Death of the Right Fielder
After too many balls went out and never came back we went out to check. It was a long walk — he always played deep. Finally we saw him, from the distance resembling the towel we sometimes threw down for second base.
It was hard to tell how long he’d been lying there, sprawled on his face. Had he been playing infield, his presence, or lack of it, would, of course, have been noticed immediately. The infield demands communication — the constant, reassuring chatter of team play. But he was remote, clearly an outfielder (the temptation is to say out sider ). The infield is for wisecrackers, pepper-pots, gum-poppers; the outfield is for loners, onlookers, brooders who would rather study clover and swat gnats than holler. People could pretty much be divided between infielders and outfielders. Not that one always has a choice. He didn’t necessarily choose right field so much as accept it.
There were several theories as to what killed him. From the start the most popular was that he’d been shot. Perhaps from a passing car, possibly by that gang calling themselves the Jokers, who played sixteen-inch softball on the concrete diamond with painted bases in the center of the housing project, or by the Latin Lords, who didn’t play sports, period. Or maybe some pervert with a telescopic sight from a bedroom window, or a mad sniper from a water tower, or a terrorist with a silencer from the expressway overpass, or maybe it was an accident, a stray slug from a robbery, or shoot-out, or assassination attempt miles away.
No matter who pulled the trigger it seemed more plausible to ascribe his death to a bullet than to natural causes like, say, a heart attack. Young deaths are never natural; they’re all violent. Not that kids don’t die of heart attacks. But he never seemed the type. Sure, he was quiet, but not the quiet of someone always listening for the heart murmur his family repeatedly warned him about since he was old enough to play. Nor could it have been leukemia. He wasn’t a talented enough athlete to die of that. He’d have been playing center, not right, if leukemia was going to get him.
The shooting theory was better, even though there wasn’t a mark on him. Couldn’t it have been, as some argued, a high-powered bullet traveling with such velocity that its hole fuses behind it? Still, not everyone was satisfied. Other theories were formulated, rumors became legends over the years: he’d had an allergic reaction to a bee sting, been struck by a single bolt of lightning from a freak, instantaneous electrical storm, ingested too strong a dose of insecticide from the grass blades he chewed on, sonic waves, radiation, pollution, etc. And a few of us liked to think it was simply that chasing a sinking liner, diving to make a shoestring catch, he broke his neck.
There was a ball in the webbing of his mitt when we turned him over. His mitt had been pinned under his body and was coated with an almost luminescent gray film. There was the same gray on his black, high-top gym shoes, as if he’d been running through lime, and along the bill of his baseball cap — the blue felt one with the red C which he always denied stood for the Chicago Cubs. He may have been a loner, but he didn’t want to be identified with a loser.
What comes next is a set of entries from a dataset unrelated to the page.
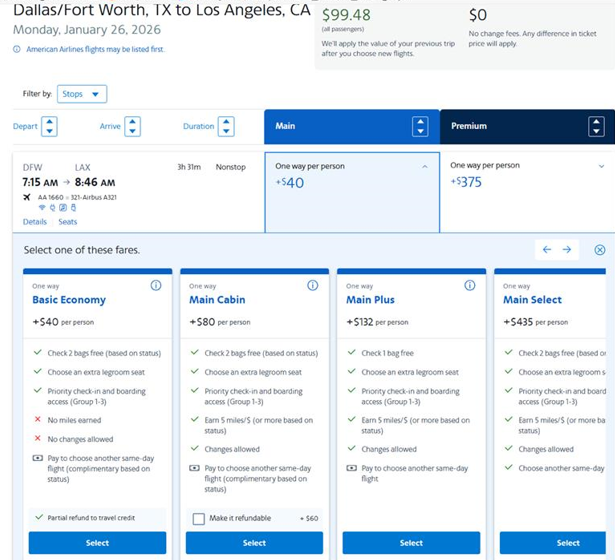Sort flights by duration
Screen dimensions: 615x560
tap(226, 127)
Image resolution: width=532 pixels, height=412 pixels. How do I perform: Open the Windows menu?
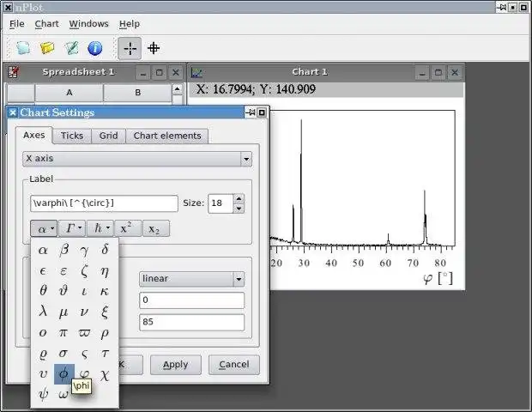(x=89, y=24)
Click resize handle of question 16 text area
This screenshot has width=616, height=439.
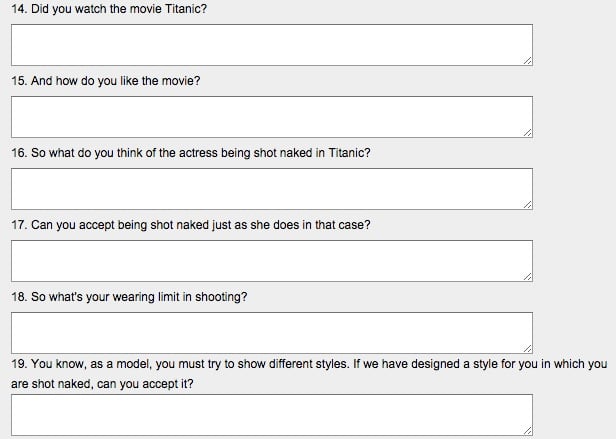coord(528,204)
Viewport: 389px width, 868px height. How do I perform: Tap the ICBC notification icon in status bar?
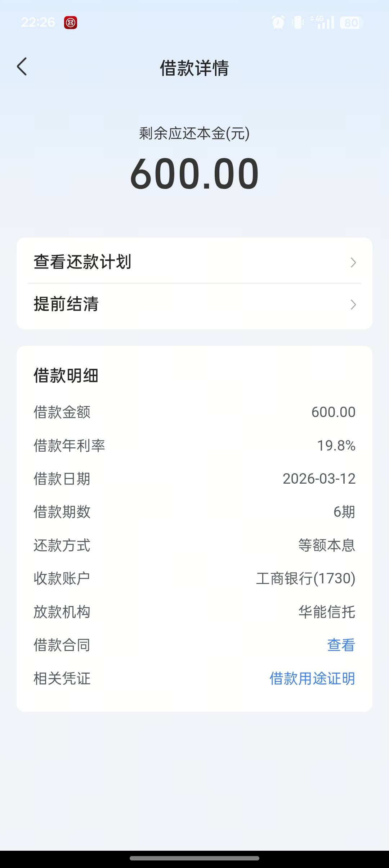pos(71,23)
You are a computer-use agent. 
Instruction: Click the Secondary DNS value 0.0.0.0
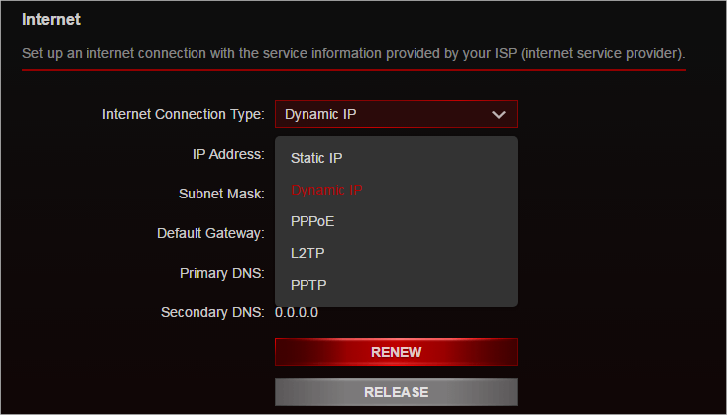(x=296, y=313)
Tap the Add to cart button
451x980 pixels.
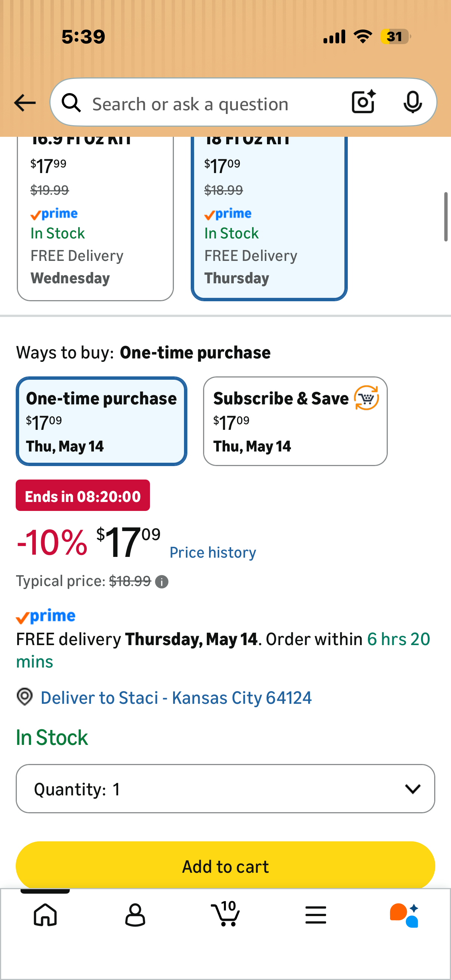tap(225, 866)
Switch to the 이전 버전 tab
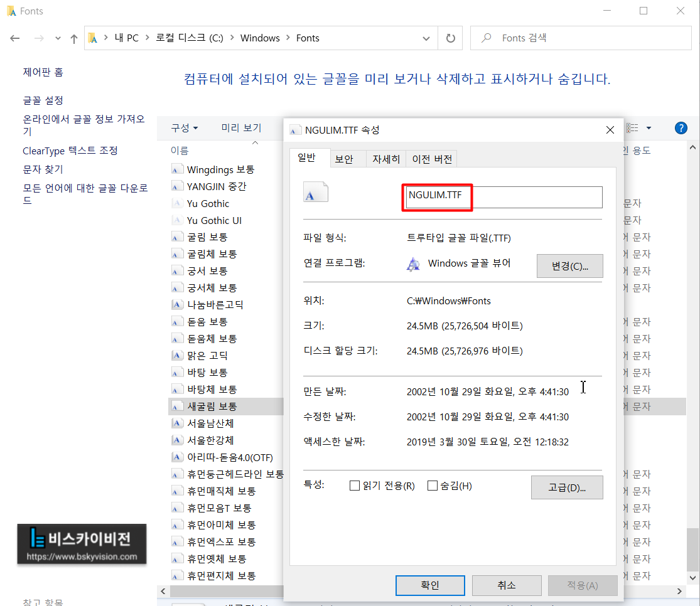This screenshot has height=606, width=700. click(431, 158)
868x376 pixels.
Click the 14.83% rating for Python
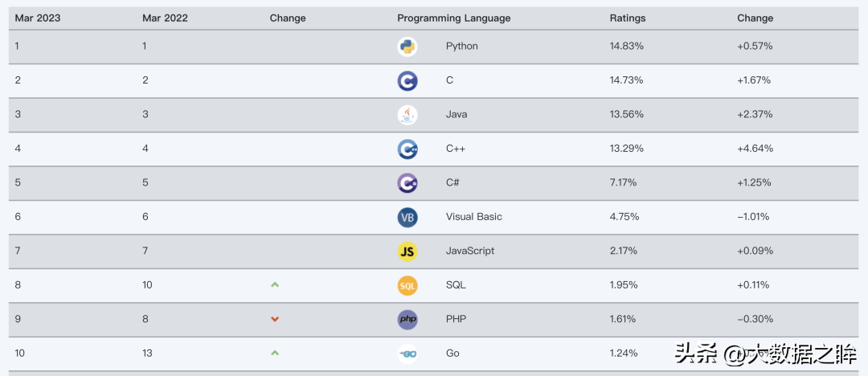tap(627, 46)
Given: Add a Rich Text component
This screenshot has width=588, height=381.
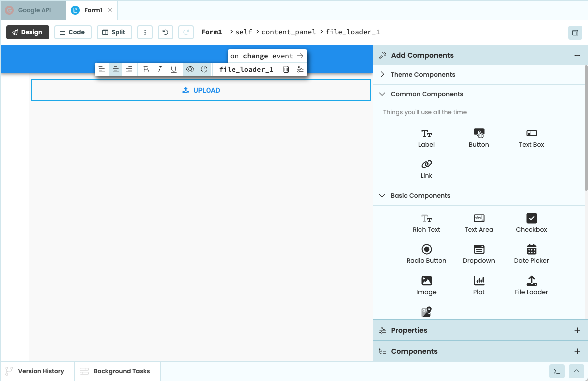Looking at the screenshot, I should (x=426, y=223).
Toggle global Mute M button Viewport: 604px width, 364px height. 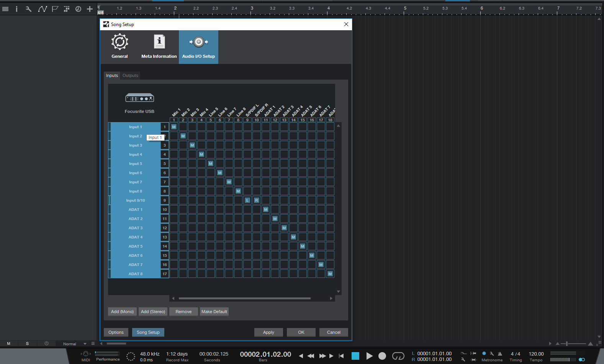point(9,344)
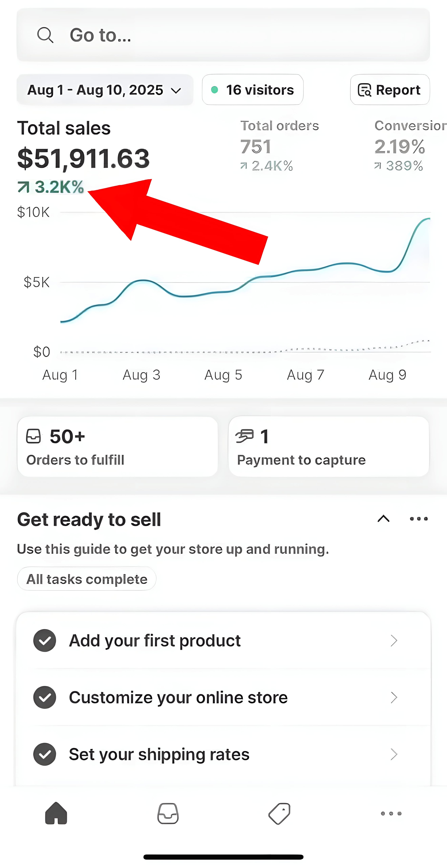Tap the search magnifier icon
The height and width of the screenshot is (868, 447).
pos(45,35)
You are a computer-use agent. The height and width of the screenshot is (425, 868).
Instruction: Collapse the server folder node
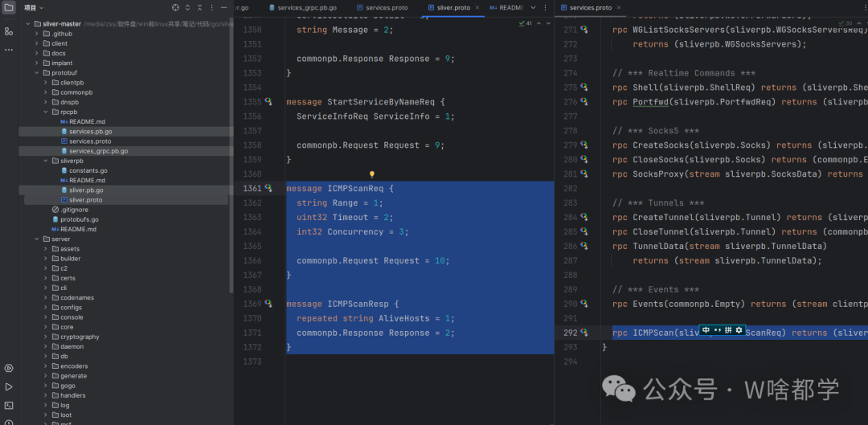click(37, 239)
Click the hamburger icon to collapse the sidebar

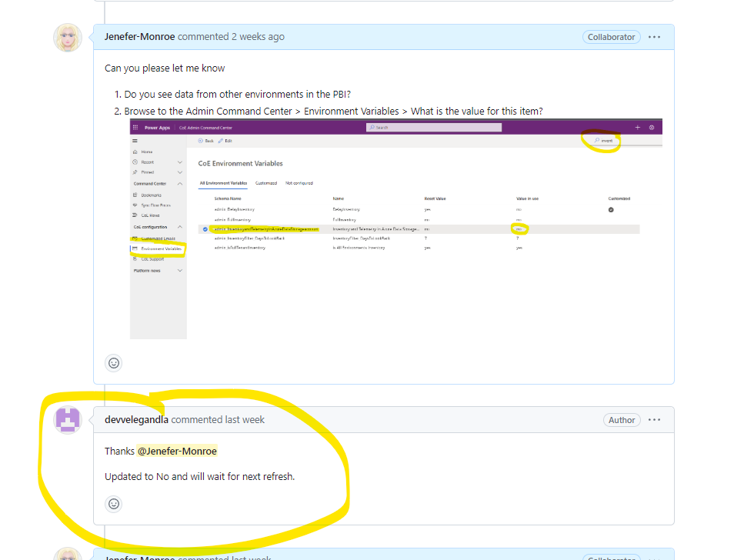(x=135, y=139)
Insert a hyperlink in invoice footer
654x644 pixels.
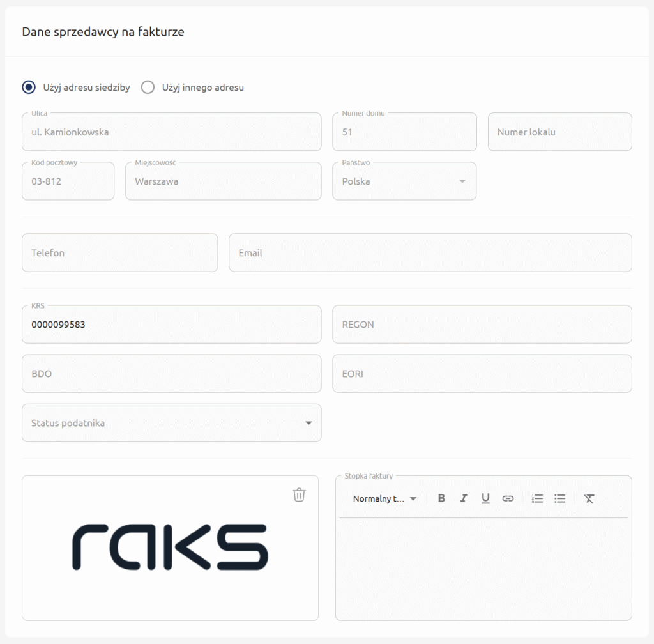[508, 498]

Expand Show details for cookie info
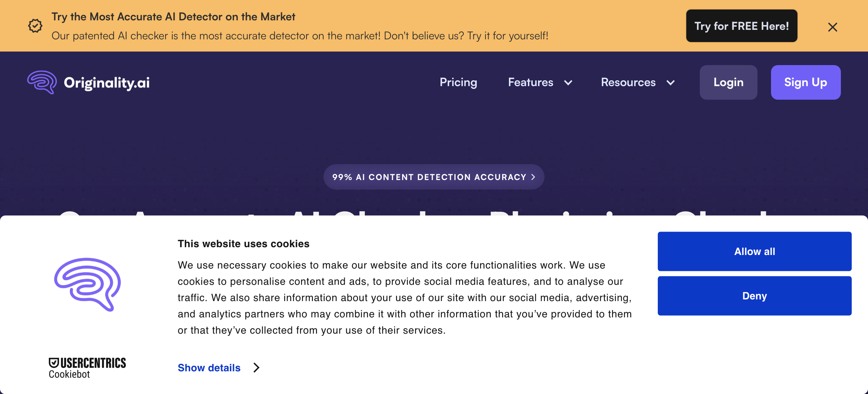[x=209, y=368]
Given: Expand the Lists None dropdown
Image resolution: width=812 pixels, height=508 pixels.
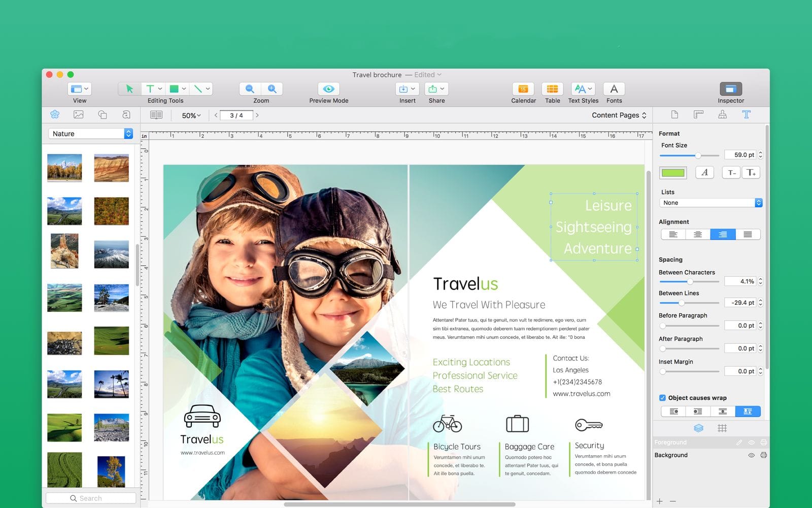Looking at the screenshot, I should coord(710,203).
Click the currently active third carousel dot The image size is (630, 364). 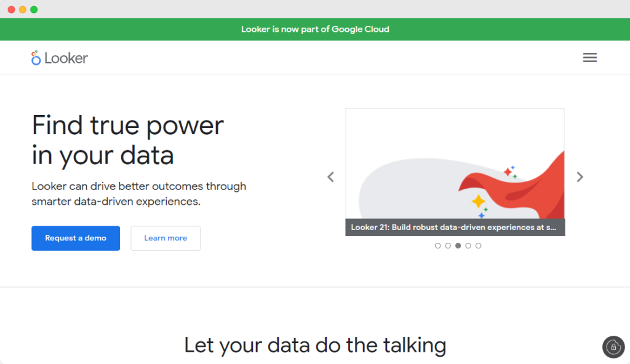(x=458, y=245)
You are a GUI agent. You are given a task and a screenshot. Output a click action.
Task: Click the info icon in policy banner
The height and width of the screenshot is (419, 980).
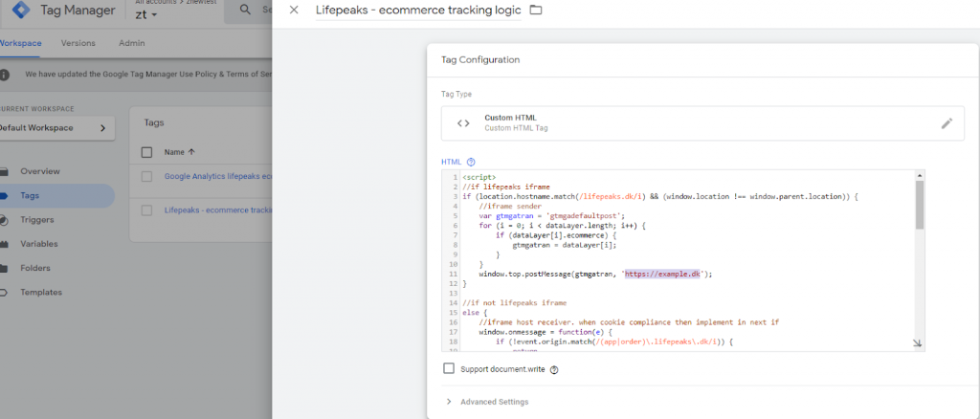(x=6, y=74)
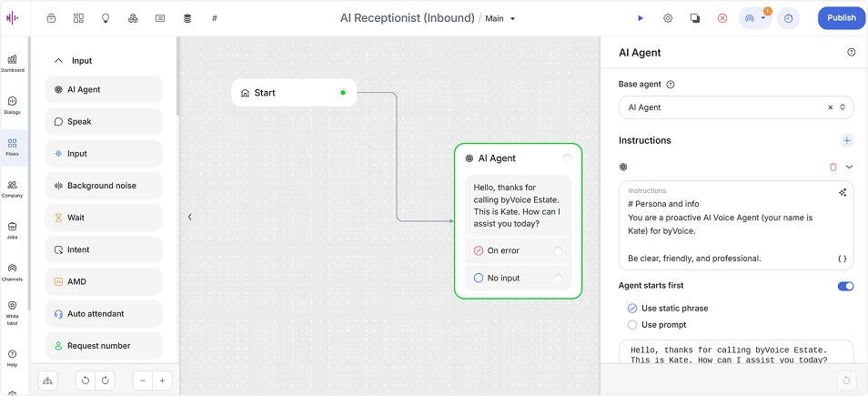
Task: Insert variable with curly braces icon
Action: click(842, 259)
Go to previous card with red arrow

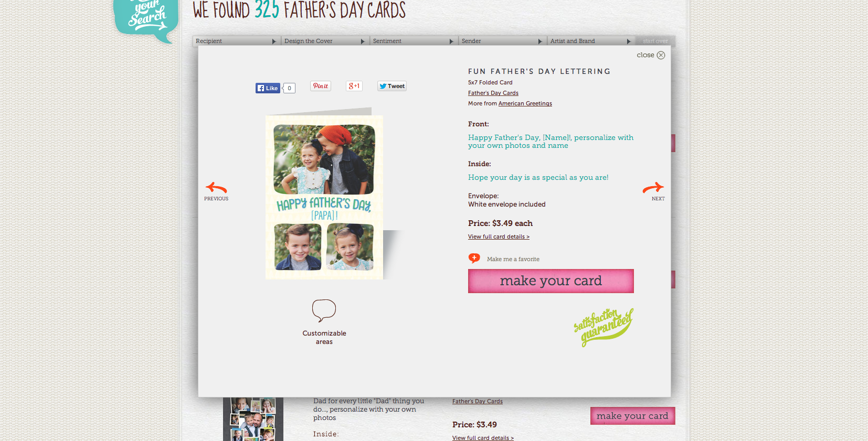pyautogui.click(x=216, y=191)
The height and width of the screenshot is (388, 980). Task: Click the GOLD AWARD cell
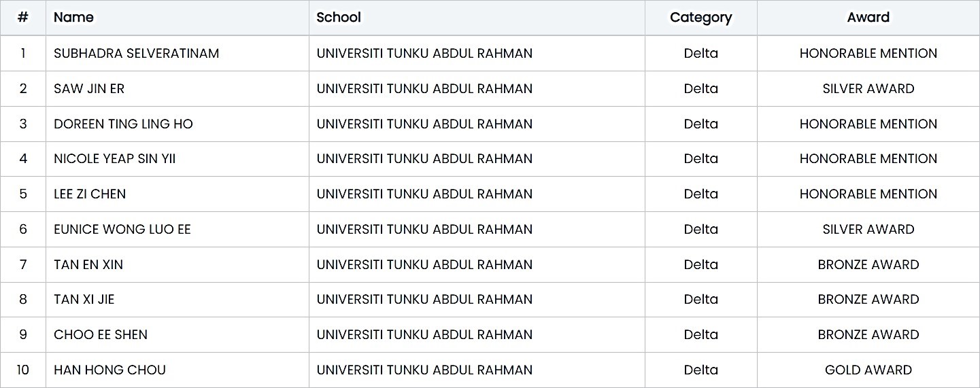pyautogui.click(x=868, y=370)
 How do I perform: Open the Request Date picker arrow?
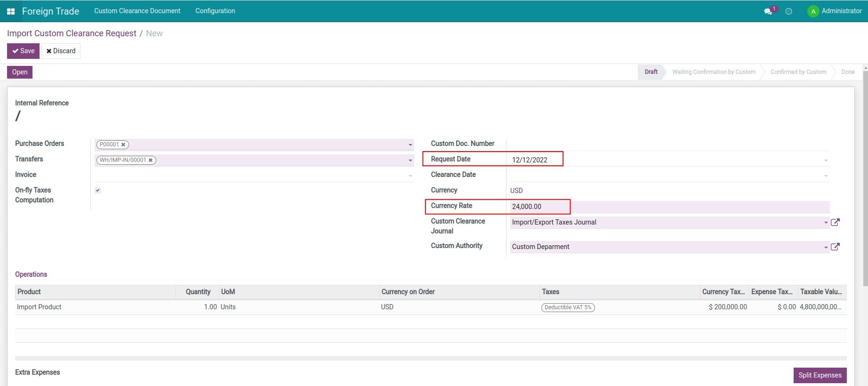(x=826, y=161)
He lacked the sense of humor for that, lacked the perverse pride that sticking for losers season after season breeds, and the love. He was just an ordinary guy, 250 at the plate, and we stood above him not knowing what to do next. By then the guys from the other outfield positions had trotted over. Someone, the shortstop probably, suggested team prayer. But no one could think of a team prayer. So we all just stood there silently bowing our heads, pretending to pray while the shadows moved darkly across the outfield grass. After a while the entire diamond was swallowed and the field lights came on.